Start of Excerpted passage

But there are also many people who are homeless who have merely fallen on hard times. Some men and women travel from one state to the next in search of job opportunities that might enable them to settle down with their families. They spend their nights in shelters, doorways, alleys or their cars.
Those who want to pull themselves out of the abyss of homelessness are met with barriers at every turn. Businesses don’t want them warming themselves in their shops. Cynical pedestrians cross the street to avoid saying, “I don’t have any money for you.” Esteem is further eroded by words such as, “You’ll just spend it on drugs.”
Services for those who are homeless are often inaccessible. For example, in Atlanta, the labor pool (where men and women go to find work) was many blocks away from where most shelters were located. It was smarter to sleep under a nearby bridge, thus possibly being first in line the next morning. Better that than to sleep in a shelter and not being allowed to leave until 7 a.m., thus risking being at the end of long lines and having less chance of securing a job for the day.

End of Excerpted passage

» The task:
Copy out the passage on the obstacles faced by people who are homeless in full, word for word.

Start of Given data

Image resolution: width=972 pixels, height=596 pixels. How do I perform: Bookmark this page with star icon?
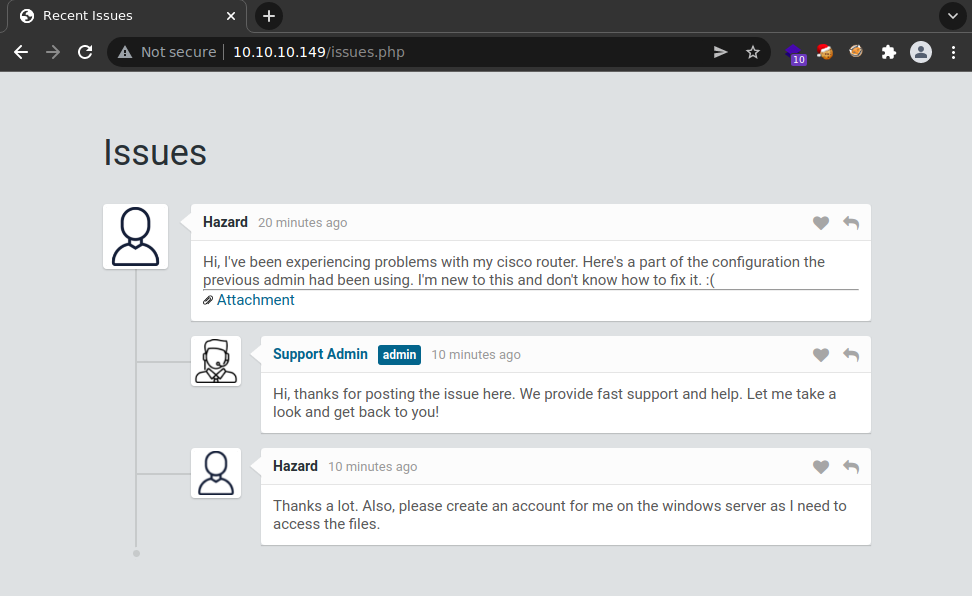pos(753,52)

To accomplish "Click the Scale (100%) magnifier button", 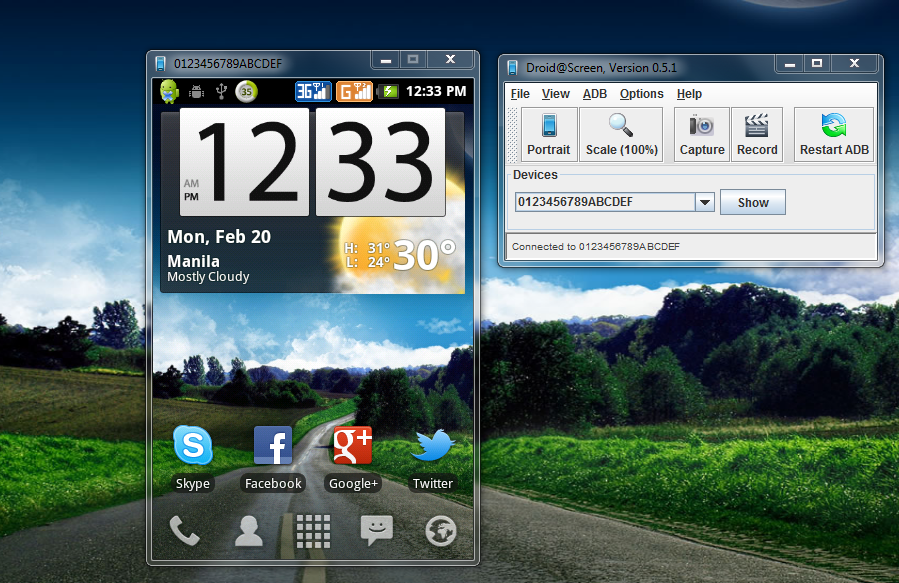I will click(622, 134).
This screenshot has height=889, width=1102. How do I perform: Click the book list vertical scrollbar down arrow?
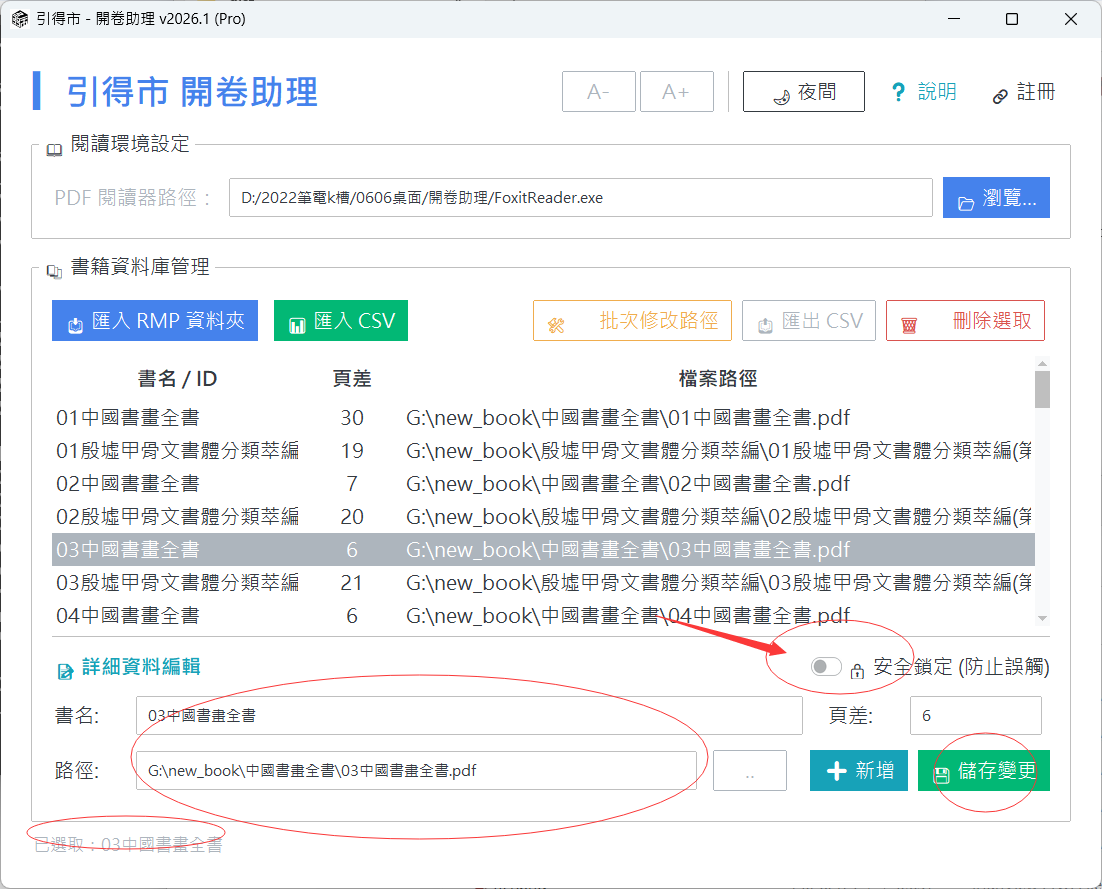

End of Given data

» Result of the exercise:
But there are also many people who are homeless who have merely fallen on hard times. Some men and women travel from one state to the next in search of job opportunities that might enable them to settle down with their families. They spend their nights in shelters, doorways, alleys or their cars.
Those who want to pull themselves out of the abyss of homelessness are met with barriers at every turn. Businesses don’t want them warming themselves in their shops. Cynical pedestrians cross the street to avoid saying, “I don’t have any money for you.” Esteem is further eroded by words such as, “You’ll just spend it on drugs.”
Services for those who are homeless are often inaccessible. For example, in Atlanta, the labor pool (where men and women go to find work) was many blocks away from where most shelters were located. It was smarter to sleep under a nearby bridge, thus possibly being first in line the next morning. Better that than to sleep in a shelter and not being allowed to leave until 7 a.m., thus risking being at the end of long lines and having less chance of securing a job for the day.